The input.
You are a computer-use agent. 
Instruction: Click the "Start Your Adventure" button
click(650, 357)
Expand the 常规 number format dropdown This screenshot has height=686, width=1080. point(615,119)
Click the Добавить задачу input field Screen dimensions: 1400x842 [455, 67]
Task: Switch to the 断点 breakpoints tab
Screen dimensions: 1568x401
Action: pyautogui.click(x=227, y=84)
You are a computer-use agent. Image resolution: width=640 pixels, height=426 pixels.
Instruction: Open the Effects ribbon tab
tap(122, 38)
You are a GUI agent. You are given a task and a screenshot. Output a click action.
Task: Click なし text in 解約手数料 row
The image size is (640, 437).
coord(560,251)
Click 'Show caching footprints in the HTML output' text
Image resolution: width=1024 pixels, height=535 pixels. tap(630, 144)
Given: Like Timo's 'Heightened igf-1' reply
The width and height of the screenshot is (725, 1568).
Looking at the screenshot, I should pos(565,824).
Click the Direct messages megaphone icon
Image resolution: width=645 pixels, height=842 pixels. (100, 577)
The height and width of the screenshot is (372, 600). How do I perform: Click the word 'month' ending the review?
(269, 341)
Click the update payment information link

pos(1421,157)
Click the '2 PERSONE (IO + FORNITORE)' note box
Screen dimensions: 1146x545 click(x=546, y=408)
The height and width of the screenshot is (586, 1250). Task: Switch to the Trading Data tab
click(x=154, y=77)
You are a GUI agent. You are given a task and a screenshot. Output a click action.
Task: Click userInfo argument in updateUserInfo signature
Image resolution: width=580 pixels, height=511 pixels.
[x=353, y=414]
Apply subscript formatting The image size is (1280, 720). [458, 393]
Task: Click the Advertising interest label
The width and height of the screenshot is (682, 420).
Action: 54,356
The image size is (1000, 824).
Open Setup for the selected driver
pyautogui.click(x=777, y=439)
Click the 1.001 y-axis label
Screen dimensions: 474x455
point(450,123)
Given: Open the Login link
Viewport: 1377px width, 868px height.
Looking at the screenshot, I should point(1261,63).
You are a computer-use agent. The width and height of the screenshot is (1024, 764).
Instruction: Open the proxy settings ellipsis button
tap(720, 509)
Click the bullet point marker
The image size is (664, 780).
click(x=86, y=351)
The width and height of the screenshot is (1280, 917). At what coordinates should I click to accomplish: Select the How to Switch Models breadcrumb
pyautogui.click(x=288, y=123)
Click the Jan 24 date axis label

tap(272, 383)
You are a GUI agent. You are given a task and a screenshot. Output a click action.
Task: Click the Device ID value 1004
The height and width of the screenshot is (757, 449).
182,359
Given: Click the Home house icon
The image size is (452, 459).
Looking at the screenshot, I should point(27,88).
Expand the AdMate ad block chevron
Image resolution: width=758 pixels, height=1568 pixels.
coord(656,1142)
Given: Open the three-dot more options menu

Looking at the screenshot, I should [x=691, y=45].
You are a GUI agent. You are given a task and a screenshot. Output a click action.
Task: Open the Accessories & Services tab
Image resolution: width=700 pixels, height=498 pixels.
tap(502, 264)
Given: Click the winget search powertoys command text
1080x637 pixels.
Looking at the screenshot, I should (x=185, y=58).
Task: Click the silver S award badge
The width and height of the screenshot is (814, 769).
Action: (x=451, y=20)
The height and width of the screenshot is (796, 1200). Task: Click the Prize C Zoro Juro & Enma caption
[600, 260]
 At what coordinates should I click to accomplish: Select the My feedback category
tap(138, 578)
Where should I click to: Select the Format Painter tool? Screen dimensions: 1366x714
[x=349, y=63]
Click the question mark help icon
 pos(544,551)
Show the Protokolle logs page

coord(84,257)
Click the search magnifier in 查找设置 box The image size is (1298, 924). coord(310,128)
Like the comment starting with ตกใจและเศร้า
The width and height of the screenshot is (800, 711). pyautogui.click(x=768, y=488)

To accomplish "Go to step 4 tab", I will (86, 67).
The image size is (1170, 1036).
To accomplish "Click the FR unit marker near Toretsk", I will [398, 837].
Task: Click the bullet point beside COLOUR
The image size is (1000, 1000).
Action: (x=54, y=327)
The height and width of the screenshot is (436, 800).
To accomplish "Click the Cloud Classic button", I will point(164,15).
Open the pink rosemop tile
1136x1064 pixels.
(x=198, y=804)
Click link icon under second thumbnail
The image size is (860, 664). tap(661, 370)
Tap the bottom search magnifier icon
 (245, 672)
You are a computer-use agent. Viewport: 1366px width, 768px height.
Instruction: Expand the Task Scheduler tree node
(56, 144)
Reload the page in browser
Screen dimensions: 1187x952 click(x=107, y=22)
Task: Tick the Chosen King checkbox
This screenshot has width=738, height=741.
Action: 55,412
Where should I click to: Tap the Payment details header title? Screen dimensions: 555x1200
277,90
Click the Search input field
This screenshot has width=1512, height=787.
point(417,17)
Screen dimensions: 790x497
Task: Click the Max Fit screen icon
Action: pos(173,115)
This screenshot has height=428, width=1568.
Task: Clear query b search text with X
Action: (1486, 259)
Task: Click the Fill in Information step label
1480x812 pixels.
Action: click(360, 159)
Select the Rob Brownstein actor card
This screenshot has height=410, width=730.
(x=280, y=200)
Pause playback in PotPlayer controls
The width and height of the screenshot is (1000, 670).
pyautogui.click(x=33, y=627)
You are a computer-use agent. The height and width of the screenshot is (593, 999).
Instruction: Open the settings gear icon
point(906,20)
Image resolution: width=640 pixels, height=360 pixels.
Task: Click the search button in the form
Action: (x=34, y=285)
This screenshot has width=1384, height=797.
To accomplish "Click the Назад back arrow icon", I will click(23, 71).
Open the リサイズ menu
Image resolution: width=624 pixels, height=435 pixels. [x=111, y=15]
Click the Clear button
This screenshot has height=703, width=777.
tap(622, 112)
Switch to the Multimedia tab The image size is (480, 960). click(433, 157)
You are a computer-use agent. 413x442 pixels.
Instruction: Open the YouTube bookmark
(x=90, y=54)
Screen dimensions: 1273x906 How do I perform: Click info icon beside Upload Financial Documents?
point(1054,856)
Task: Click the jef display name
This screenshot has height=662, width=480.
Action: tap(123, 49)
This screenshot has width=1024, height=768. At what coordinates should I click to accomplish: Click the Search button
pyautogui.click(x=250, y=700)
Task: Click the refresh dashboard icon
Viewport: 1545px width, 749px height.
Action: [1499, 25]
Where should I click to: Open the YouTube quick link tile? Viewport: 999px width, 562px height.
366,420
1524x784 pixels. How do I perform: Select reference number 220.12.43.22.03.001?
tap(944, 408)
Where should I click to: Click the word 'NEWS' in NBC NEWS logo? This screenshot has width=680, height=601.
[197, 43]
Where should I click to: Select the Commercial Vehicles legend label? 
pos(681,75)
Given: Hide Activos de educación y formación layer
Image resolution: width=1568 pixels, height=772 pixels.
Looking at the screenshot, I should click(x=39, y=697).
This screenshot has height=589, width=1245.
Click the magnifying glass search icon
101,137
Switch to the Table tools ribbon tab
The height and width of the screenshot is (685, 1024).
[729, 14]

Directions.
Each line of the data above should appear again in your answer, exactly as given.

Response to this task.
You are a computer-use agent. 
Instruction: Click the "Start Your Adventure" button
click(650, 357)
Expand the 常规 number format dropdown This screenshot has height=686, width=1080. point(615,119)
Click the Добавить задачу input field Screen dimensions: 1400x842 [455, 67]
Task: Switch to the 断点 breakpoints tab
Screen dimensions: 1568x401
Action: pyautogui.click(x=227, y=84)
You are a computer-use agent. Image resolution: width=640 pixels, height=426 pixels.
Instruction: Open the Effects ribbon tab
tap(122, 38)
You are a GUI agent. You are given a task and a screenshot. Output a click action.
Task: Click なし text in 解約手数料 row
The image size is (640, 437).
coord(560,251)
Click 'Show caching footprints in the HTML output' text
Image resolution: width=1024 pixels, height=535 pixels. tap(630, 144)
Given: Like Timo's 'Heightened igf-1' reply
The width and height of the screenshot is (725, 1568).
Looking at the screenshot, I should pos(565,824).
Click the Direct messages megaphone icon
Image resolution: width=645 pixels, height=842 pixels. (100, 577)
The height and width of the screenshot is (372, 600). How do I perform: Click the word 'month' ending the review?
(269, 341)
Click the update payment information link

pos(1421,157)
Click the '2 PERSONE (IO + FORNITORE)' note box
Screen dimensions: 1146x545 click(x=546, y=408)
The height and width of the screenshot is (586, 1250). Task: Switch to the Trading Data tab
click(x=154, y=77)
You are a GUI agent. You are given a task and a screenshot. Output a click action.
Task: Click userInfo argument in updateUserInfo signature
Image resolution: width=580 pixels, height=511 pixels.
[x=353, y=414]
Apply subscript formatting The image size is (1280, 720). [458, 393]
Task: Click the Advertising interest label
The width and height of the screenshot is (682, 420).
Action: 54,356
The image size is (1000, 824).
Open Setup for the selected driver
pyautogui.click(x=777, y=439)
Click the 1.001 y-axis label
Screen dimensions: 474x455
point(450,123)
Given: Open the Login link
Viewport: 1377px width, 868px height.
Looking at the screenshot, I should point(1261,63).
You are a computer-use agent. The width and height of the screenshot is (1024, 764).
Instruction: Open the proxy settings ellipsis button
tap(720, 509)
Click the bullet point marker
The image size is (664, 780).
click(x=86, y=351)
The width and height of the screenshot is (1280, 917). At what coordinates should I click to accomplish: Select the How to Switch Models breadcrumb
pyautogui.click(x=288, y=123)
Click the Jan 24 date axis label

tap(272, 383)
You are a GUI agent. You are given a task and a screenshot. Output a click action.
Task: Click the Device ID value 1004
The height and width of the screenshot is (757, 449).
182,359
Given: Click the Home house icon
The image size is (452, 459).
Looking at the screenshot, I should point(27,88).
Expand the AdMate ad block chevron
Image resolution: width=758 pixels, height=1568 pixels.
coord(656,1142)
Given: Open the three-dot more options menu

Looking at the screenshot, I should [x=691, y=45].
You are a GUI agent. You are given a task and a screenshot. Output a click action.
Task: Open the Accessories & Services tab
Image resolution: width=700 pixels, height=498 pixels.
tap(502, 264)
Given: Click the winget search powertoys command text
1080x637 pixels.
Looking at the screenshot, I should (x=185, y=58).
Task: Click the silver S award badge
The width and height of the screenshot is (814, 769).
Action: (x=451, y=20)
The height and width of the screenshot is (796, 1200). Task: Click the Prize C Zoro Juro & Enma caption
[600, 260]
 At what coordinates should I click to accomplish: Select the My feedback category
tap(138, 578)
Where should I click to: Select the Format Painter tool? Screen dimensions: 1366x714
[x=349, y=63]
Click the question mark help icon
 pos(544,551)
Show the Protokolle logs page

coord(84,257)
Click the search magnifier in 查找设置 box The image size is (1298, 924). coord(310,128)
Like the comment starting with ตกใจและเศร้า
The width and height of the screenshot is (800, 711). pyautogui.click(x=768, y=488)

To accomplish "Go to step 4 tab", I will (86, 67).
The image size is (1170, 1036).
To accomplish "Click the FR unit marker near Toretsk", I will [398, 837].
Task: Click the bullet point beside COLOUR
The image size is (1000, 1000).
Action: (x=54, y=327)
The height and width of the screenshot is (436, 800).
To accomplish "Click the Cloud Classic button", I will point(164,15).
Open the pink rosemop tile
1136x1064 pixels.
(x=198, y=804)
Click link icon under second thumbnail
The image size is (860, 664). tap(661, 370)
Tap the bottom search magnifier icon
 (245, 672)
You are a computer-use agent. Viewport: 1366px width, 768px height.
Instruction: Expand the Task Scheduler tree node
(56, 144)
Reload the page in browser
Screen dimensions: 1187x952 click(x=107, y=22)
Task: Tick the Chosen King checkbox
This screenshot has width=738, height=741.
Action: 55,412
Where should I click to: Tap the Payment details header title? Screen dimensions: 555x1200
277,90
Click the Search input field
This screenshot has width=1512, height=787.
point(417,17)
Screen dimensions: 790x497
Task: Click the Max Fit screen icon
Action: pos(173,115)
This screenshot has height=428, width=1568.
Task: Clear query b search text with X
Action: (1486, 259)
Task: Click the Fill in Information step label
1480x812 pixels.
Action: click(360, 159)
Select the Rob Brownstein actor card
This screenshot has height=410, width=730.
(x=280, y=200)
Pause playback in PotPlayer controls
The width and height of the screenshot is (1000, 670).
pyautogui.click(x=33, y=627)
You are a computer-use agent. The height and width of the screenshot is (593, 999).
Instruction: Open the settings gear icon
point(906,20)
Image resolution: width=640 pixels, height=360 pixels.
Task: Click the search button in the form
Action: (x=34, y=285)
This screenshot has width=1384, height=797.
To accomplish "Click the Назад back arrow icon", I will click(23, 71).
Open the リサイズ menu
Image resolution: width=624 pixels, height=435 pixels. [x=111, y=15]
Click the Clear button
This screenshot has height=703, width=777.
tap(622, 112)
Switch to the Multimedia tab The image size is (480, 960). click(433, 157)
You are a computer-use agent. 413x442 pixels.
Instruction: Open the YouTube bookmark
(x=90, y=54)
Screen dimensions: 1273x906 How do I perform: Click info icon beside Upload Financial Documents?
point(1054,856)
Task: Click the jef display name
This screenshot has height=662, width=480.
Action: tap(123, 49)
This screenshot has width=1024, height=768. At what coordinates should I click to accomplish: Click the Search button
pyautogui.click(x=250, y=700)
Task: Click the refresh dashboard icon
Viewport: 1545px width, 749px height.
Action: [1499, 25]
Where should I click to: Open the YouTube quick link tile? Viewport: 999px width, 562px height.
366,420
1524x784 pixels. How do I perform: Select reference number 220.12.43.22.03.001?
tap(944, 408)
Where should I click to: Click the word 'NEWS' in NBC NEWS logo? This screenshot has width=680, height=601.
[197, 43]
Where should I click to: Select the Commercial Vehicles legend label? 
pos(681,75)
Given: Hide Activos de educación y formación layer
Image resolution: width=1568 pixels, height=772 pixels.
Looking at the screenshot, I should click(x=39, y=697).
This screenshot has height=589, width=1245.
Click the magnifying glass search icon
101,137
Switch to the Table tools ribbon tab
The height and width of the screenshot is (685, 1024).
[729, 14]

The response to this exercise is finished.